Although the Internet was birthed in the military and nurtured as an academic and research network, it was later commercialized with an intention to provide an enabling framework for economic growth, education, and new sources of news and social participation. The Clinton-Gore administration was looking for a strategy to revitalize the struggling economy. “It’s the Economy, Stupid” was their mantra in the 1992 campaign that defeated President George H. Bush and they needed to make good on the promise. Their early conceptualization as information highways framed them as infrastructure and earned the information and telecommunications sectors both government and private investment.

Initially, Vice-President Gore made the case for “information highways” as part of the National Information Infrastructure (NII) plan and encouraged government support to link up schools and universities around the US. He had been supporting similar projects as one of the “Atari Democrats” since the early 1980s, including the development of the NSFNET and the supercomputers it connected.

As part of the National Information Infrastructure (NII) plan, the US government handed over interconnection to four Network Access Points (NAPs) in different parts of the country.

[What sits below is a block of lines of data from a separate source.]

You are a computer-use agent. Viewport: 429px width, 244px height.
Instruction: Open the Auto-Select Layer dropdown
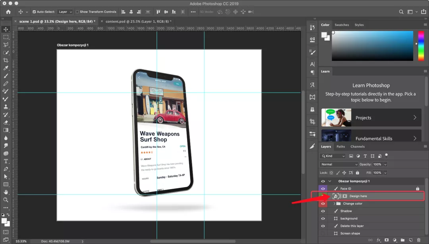(x=65, y=12)
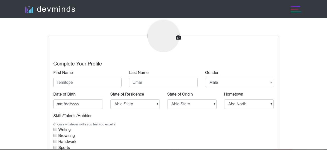Check the Writing skill checkbox

(x=55, y=129)
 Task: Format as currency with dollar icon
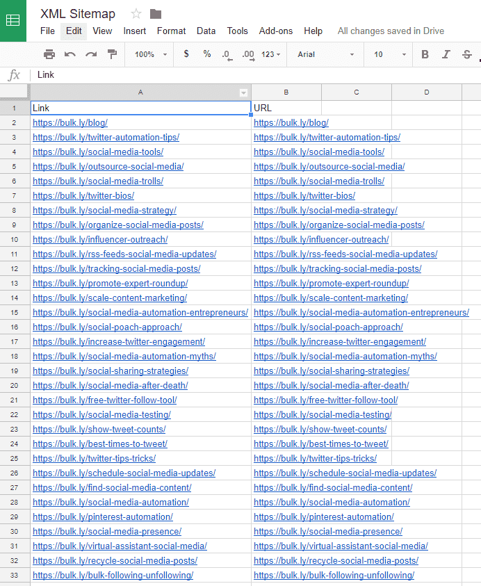click(x=186, y=54)
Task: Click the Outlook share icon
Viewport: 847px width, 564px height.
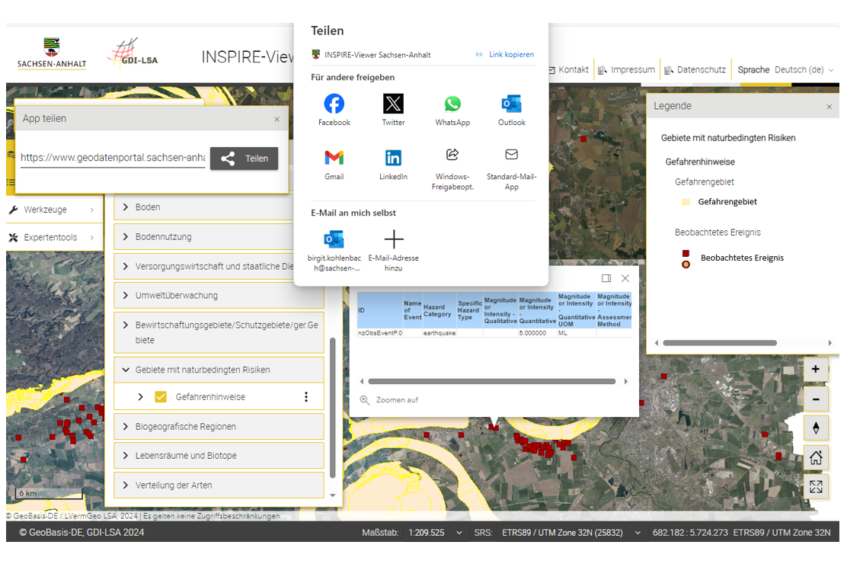Action: point(511,104)
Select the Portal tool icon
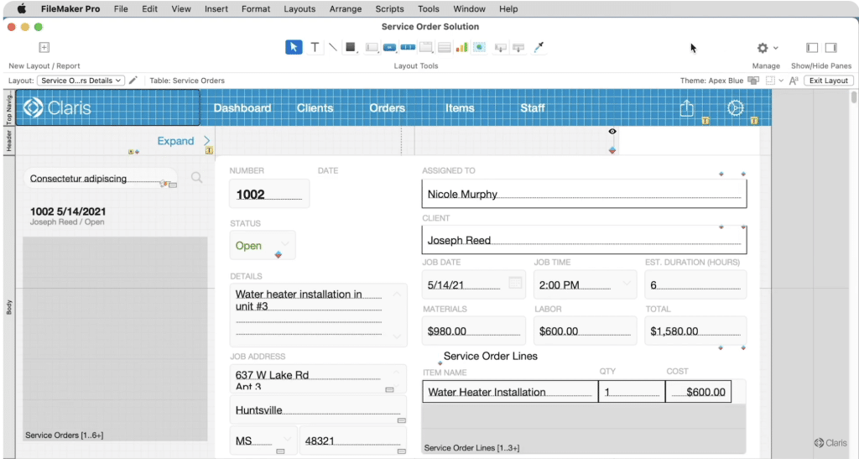Image resolution: width=859 pixels, height=459 pixels. 444,48
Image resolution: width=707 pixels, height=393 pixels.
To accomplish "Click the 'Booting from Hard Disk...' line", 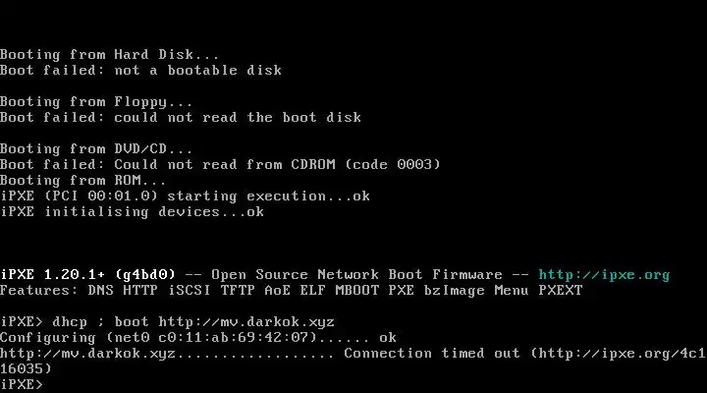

They contracted with big telecommunications companies to provide the backbone connections. These allowed ISPs to connect users to a national infrastructure and provide new e-business services, link classrooms, and electronic public squares for democratic debate.

The US took an aggressive stance in both controlling the development of the Internet and pressing that agenda around the world. After the election, Gore pushed the idea of the Global Information Infrastructure (GII) worldwide that was designed to encourage competition in both the US and globally. This offensive resulted in a significant decision by the World Trade Organization (WTO) that reduced tariffs on IT and network equipment. Later the WTO encouraged the breakup of national post and telegraph agencies (PTTs) that dominated national telecommunications systems. The Telecommunications Act of 1996 and the administration’s Framework for Global E-Commerce were additional key policy positions on Internet policy. The result of this process was essentially the global Internet structure that gives us relatively free international data, phone, and video service.

Summary

As Lotus and Electronic Freedom Frontier founder Mitch Kapor once said: “Architecture is politics”. He added, “The structure of a network itself, more than the regulations which govern its use, significantly determines what people can and cannot do.” The technical “architecture” of the Internet was primarily designed to empower the network’s edges – the users and their hardware. Its power has been borne out as those edges are no longer large mainframes and supercomputers but laptops, smartphones, and the tiniest of sensors in the emerging Internet of Things (IoT). Many of these devices have as much or more processing power than the computers the Internet was invented and developed on. The design of the Internet turned out to be a unique project in political engineering.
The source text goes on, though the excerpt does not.